[Opening SUPPLIED INFORMATION section]

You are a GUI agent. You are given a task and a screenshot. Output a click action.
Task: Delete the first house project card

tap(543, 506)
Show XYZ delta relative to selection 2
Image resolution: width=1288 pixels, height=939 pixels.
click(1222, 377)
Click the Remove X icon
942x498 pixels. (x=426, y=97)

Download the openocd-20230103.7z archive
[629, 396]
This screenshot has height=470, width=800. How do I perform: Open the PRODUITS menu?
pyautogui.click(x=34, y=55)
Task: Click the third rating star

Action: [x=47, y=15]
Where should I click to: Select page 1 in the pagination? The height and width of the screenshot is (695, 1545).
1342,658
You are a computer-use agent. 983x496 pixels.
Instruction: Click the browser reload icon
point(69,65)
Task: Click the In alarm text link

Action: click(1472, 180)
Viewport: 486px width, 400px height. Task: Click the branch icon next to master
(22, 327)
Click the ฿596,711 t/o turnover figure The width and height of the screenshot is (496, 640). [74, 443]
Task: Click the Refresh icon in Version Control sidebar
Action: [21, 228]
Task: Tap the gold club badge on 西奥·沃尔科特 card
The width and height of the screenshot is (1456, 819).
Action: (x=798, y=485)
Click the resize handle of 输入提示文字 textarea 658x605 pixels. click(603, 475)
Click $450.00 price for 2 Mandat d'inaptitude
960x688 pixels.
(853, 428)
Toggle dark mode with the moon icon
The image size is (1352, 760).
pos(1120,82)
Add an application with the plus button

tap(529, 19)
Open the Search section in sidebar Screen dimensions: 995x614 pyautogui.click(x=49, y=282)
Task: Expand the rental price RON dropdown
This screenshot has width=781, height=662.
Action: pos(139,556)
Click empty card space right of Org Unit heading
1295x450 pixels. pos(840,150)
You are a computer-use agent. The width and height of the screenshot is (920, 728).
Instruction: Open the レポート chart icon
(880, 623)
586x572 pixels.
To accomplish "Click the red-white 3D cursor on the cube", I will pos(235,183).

[Closing SUPPLIED INFORMATION section]

▸ INSTRUCTIONS TO FOLLOW: Please give back exactly the lines of this listing beginning at the line with "Image resolution: width=1288" and ending with the line with "You are a computer-use agent. 983x496 pixels.", both included, and nothing else.

▸ ANSWER FOR THIS EXERCISE:
Image resolution: width=1288 pixels, height=939 pixels.
click(1222, 377)
Click the Remove X icon
942x498 pixels. (x=426, y=97)

Download the openocd-20230103.7z archive
[629, 396]
This screenshot has height=470, width=800. How do I perform: Open the PRODUITS menu?
pyautogui.click(x=34, y=55)
Task: Click the third rating star

Action: [x=47, y=15]
Where should I click to: Select page 1 in the pagination? The height and width of the screenshot is (695, 1545).
1342,658
You are a computer-use agent. 983x496 pixels.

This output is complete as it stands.